I just love saying this band’s name. It’s not the repetition; it’s that beautiful bludgeoning resolute sentiment. They used to be an obscure New Zealand band with a search engine unfriendly name and a taste for spazzy high-octane post-punk that went down smooth with a nice minty aftertaste of garage punk. I had been buying their albums as imports watching the value of the U.S. dollar slip and the cost of international shipping jump. But on May 29th of 2007 they played live on MTV.

You live longer and are less miserable if you don’t make compromises you can’t live with. Writing music for car commercials, carbonated beverages, personal fragrances, cell phone networks or designer pet carriers will erode your soul, stimulate tumor growth, lower your IQ and lose the war for the allies. Die! Die! Die! did none of those things. They did however perform on a music television network owned by the evil multinational media conglomerate known as Viacom. It’s a minor infraction if there ever was one.

The new album Promises Promises still holds tightly to their core qualities. The vocals are intermittently flat, with a strain and crack that relies more on rhythm than melody. Every song has the visceral, cathartic quality that made them so sensational at the start. Every kick and scratch, every amateurish over-reaching fist to the ear and every stomped foot under the table was sincere even if untrained. Rawness has it’s place in the vegetable section at the grocery and in uninsulated electrical wire, but in rock n’ roll it grows tiresome that some bands may remain ignorant, learning nothing. In recording and re-recording, in touring and touring again, in writing a song, in rewriting and then remixing there is experience to accumulate and ideas to mark as your own in works in urine or the like. Sometimes there endeth the lesson.

Die! Die! Die! was schooled and they are changed. The came, they saw and they conquered. They are less raw than before, using a better class of hair care products and have replaced the shorted cables in their stage gear. Frets polished, they gave up Dunedin and moved into a dank basement in the tenements of Chicago, probably the furthest point inland they’d ever been.

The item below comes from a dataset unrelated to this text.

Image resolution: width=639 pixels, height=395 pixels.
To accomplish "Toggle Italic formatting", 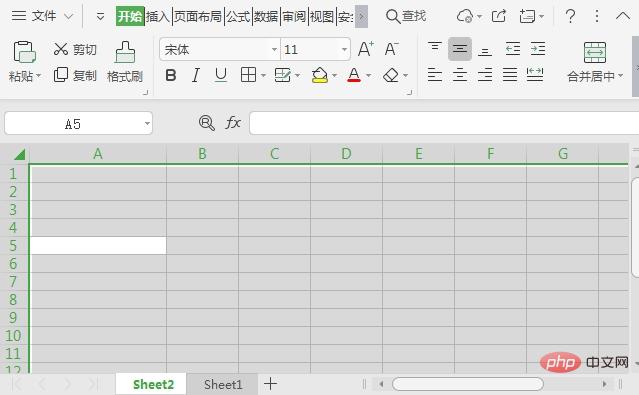I will [196, 75].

They toured with Wolfmother, The Blood Brothers, Wire and Slint. It’s no coincidence to hear those influences appearing in the production of Promises Promises. They peek out from behind older influences like Straightjacket Fits and Shihad. They are sliding up the scale from a place as agit-punk as Wingtip Sloat toward a more savvy Walkmen-like indie-pop. All the more appropriate they also changed producers from Steve Albini to Kevin McMahon -- two different producers that insist on being called recording engineers but with a radically different oeuvre. The chasm between them is the same as the gap between The Pixies and The Stooges, Bailter Space and Superchunk. It’s fair to say that in the end, our puckish New Zealanders fall in-between as well.